Exercise task: Render the stretch from the start of the records through the line containing "Action: (105, 379)" as a Markdown table with the columns Row and Text. Number each row, skip blank lines, and leave the pictures out.

Supplied entries:

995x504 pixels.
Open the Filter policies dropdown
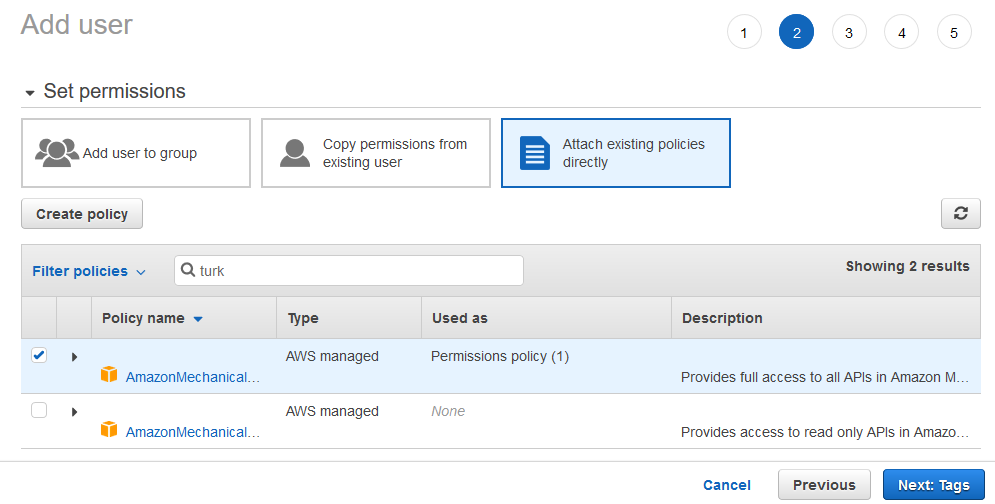(x=89, y=271)
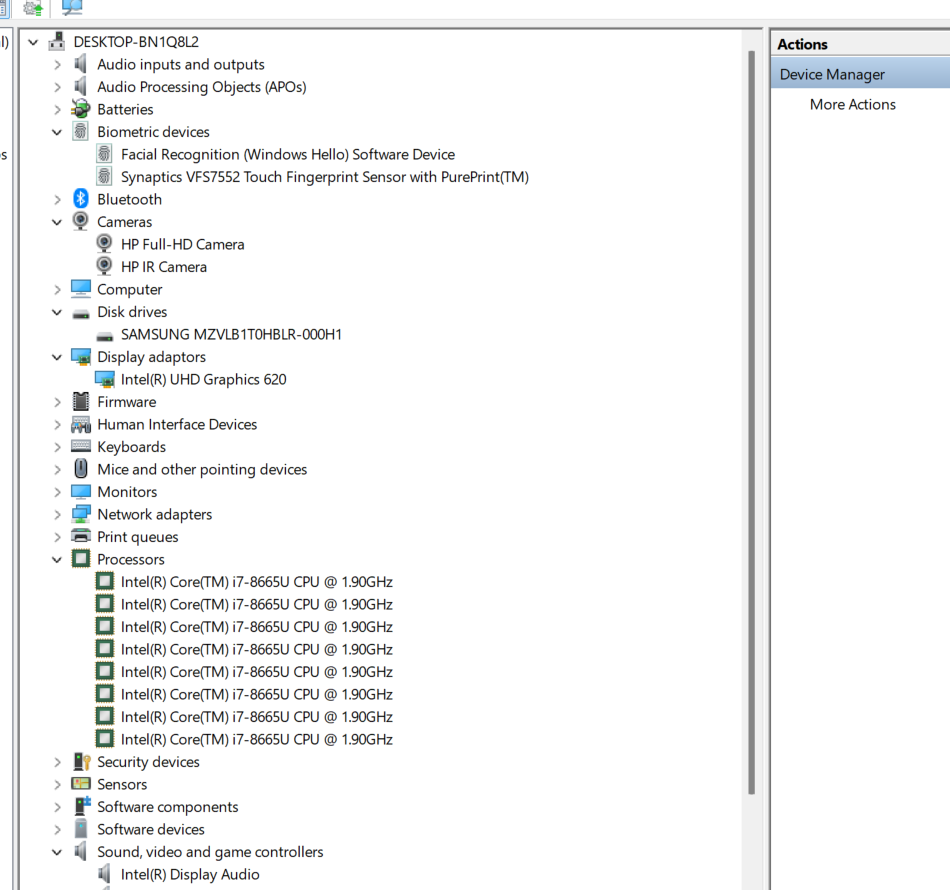Image resolution: width=950 pixels, height=890 pixels.
Task: Click the Intel UHD Graphics 620 adapter icon
Action: (105, 379)
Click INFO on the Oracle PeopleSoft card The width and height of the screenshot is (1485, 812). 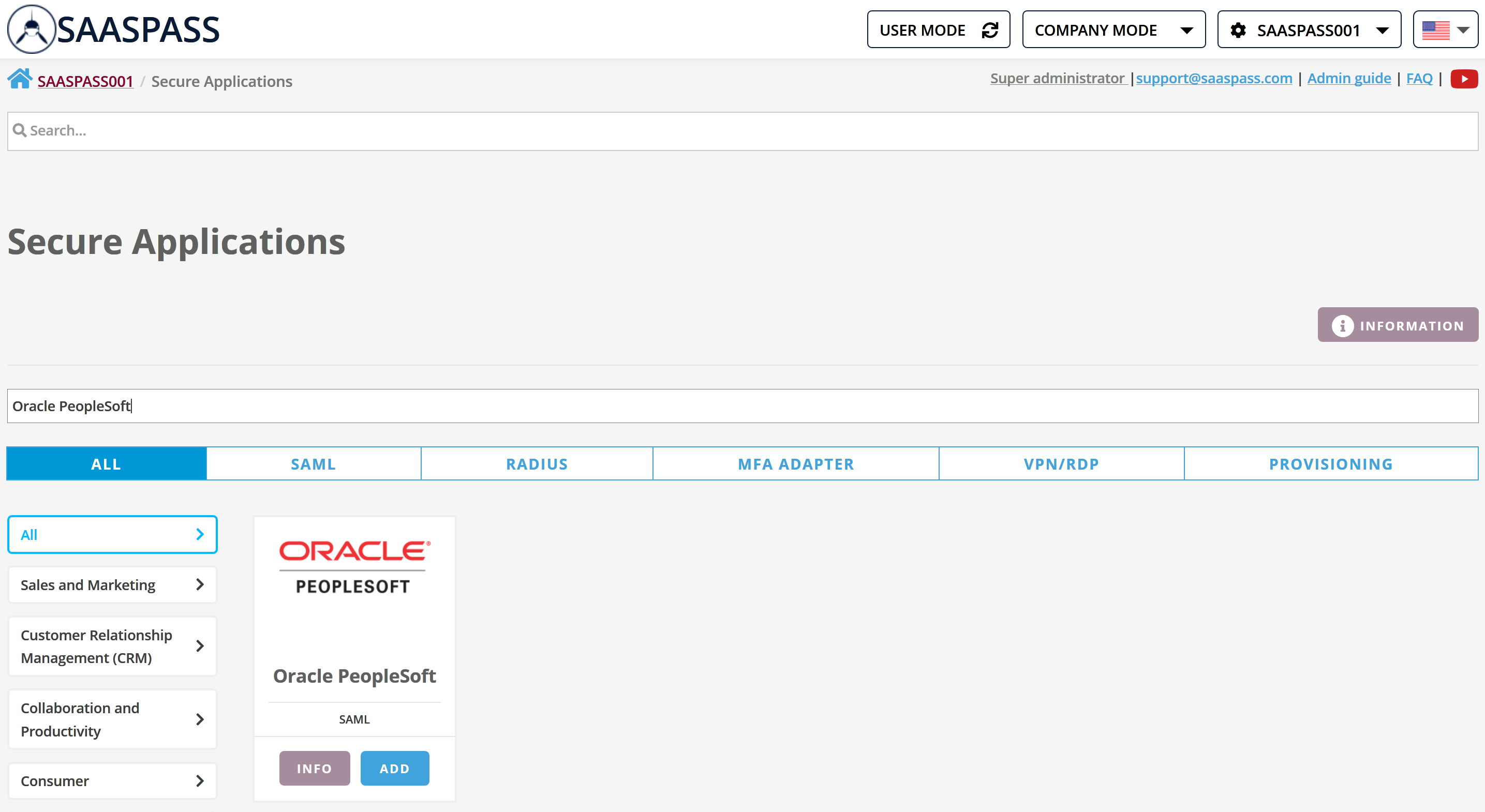(x=314, y=768)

Full answer:
| Row | Text |
|---|---|
| 1 | 995x504 pixels. |
| 2 | Open the Filter policies dropdown |
| 3 | (x=89, y=271) |
| 4 | Image resolution: width=950 pixels, height=890 pixels. |
| 5 | Task: Click the Intel UHD Graphics 620 adapter icon |
| 6 | Action: (105, 379) |